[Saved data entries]

*** Begin section ***

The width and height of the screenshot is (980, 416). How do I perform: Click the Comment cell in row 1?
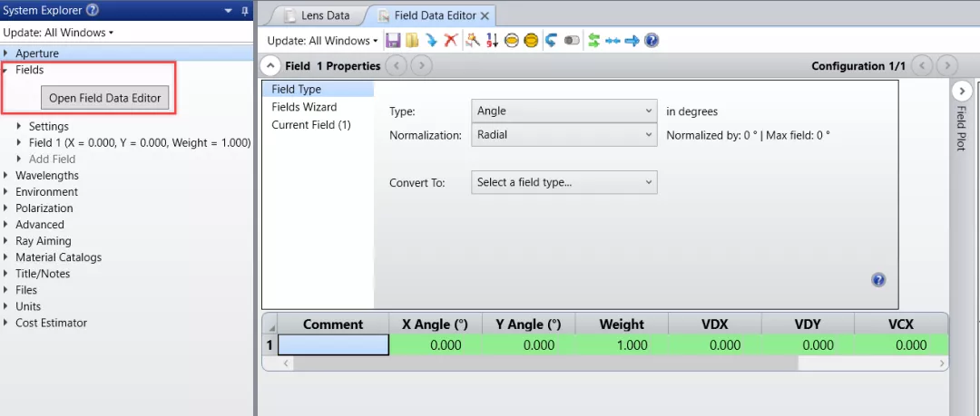[333, 345]
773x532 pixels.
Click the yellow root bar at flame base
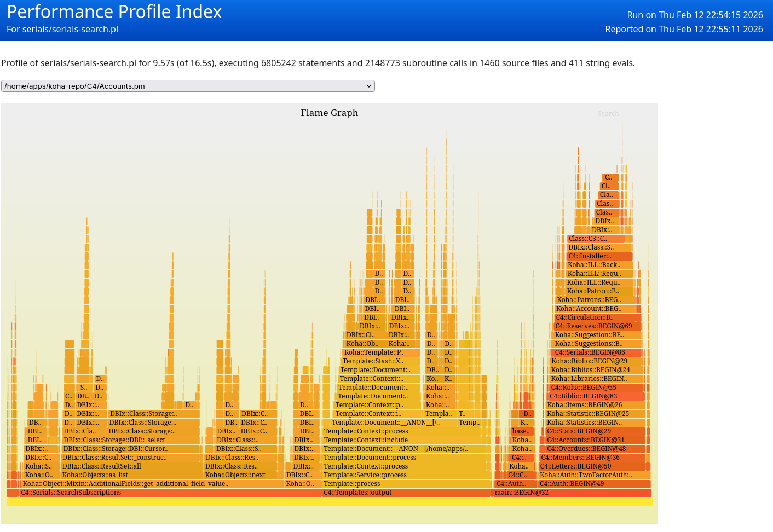(329, 501)
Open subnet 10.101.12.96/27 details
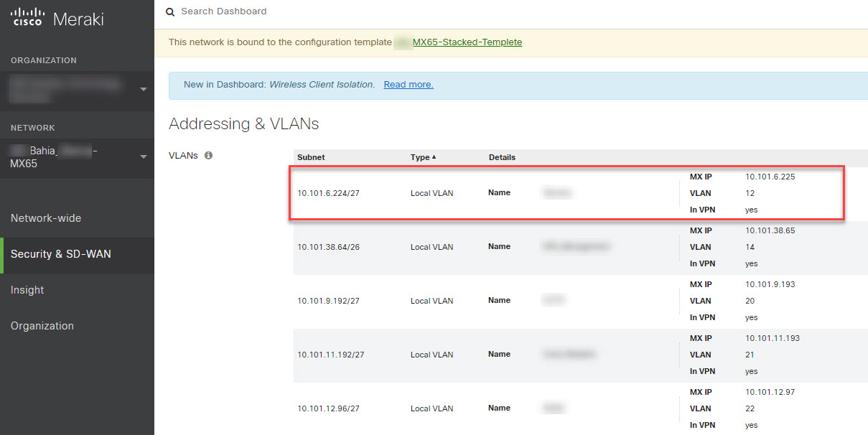The height and width of the screenshot is (435, 868). coord(329,408)
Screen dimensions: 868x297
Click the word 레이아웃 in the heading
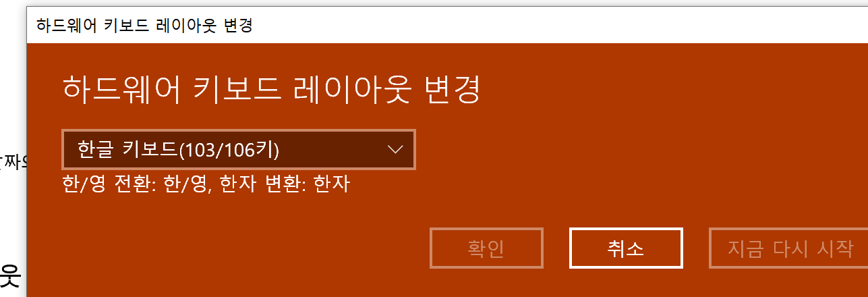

*** End section ***

◆ Activity ◆
In your reply, please set down exactly the lines from the one containing "Open subnet 10.101.12.96/27 details" through the end of the records, with the pictures left out.

◆ Finished exercise ◆
Open subnet 10.101.12.96/27 details
The height and width of the screenshot is (435, 868). coord(329,408)
Screen dimensions: 868x297
Click the word 레이아웃 in the heading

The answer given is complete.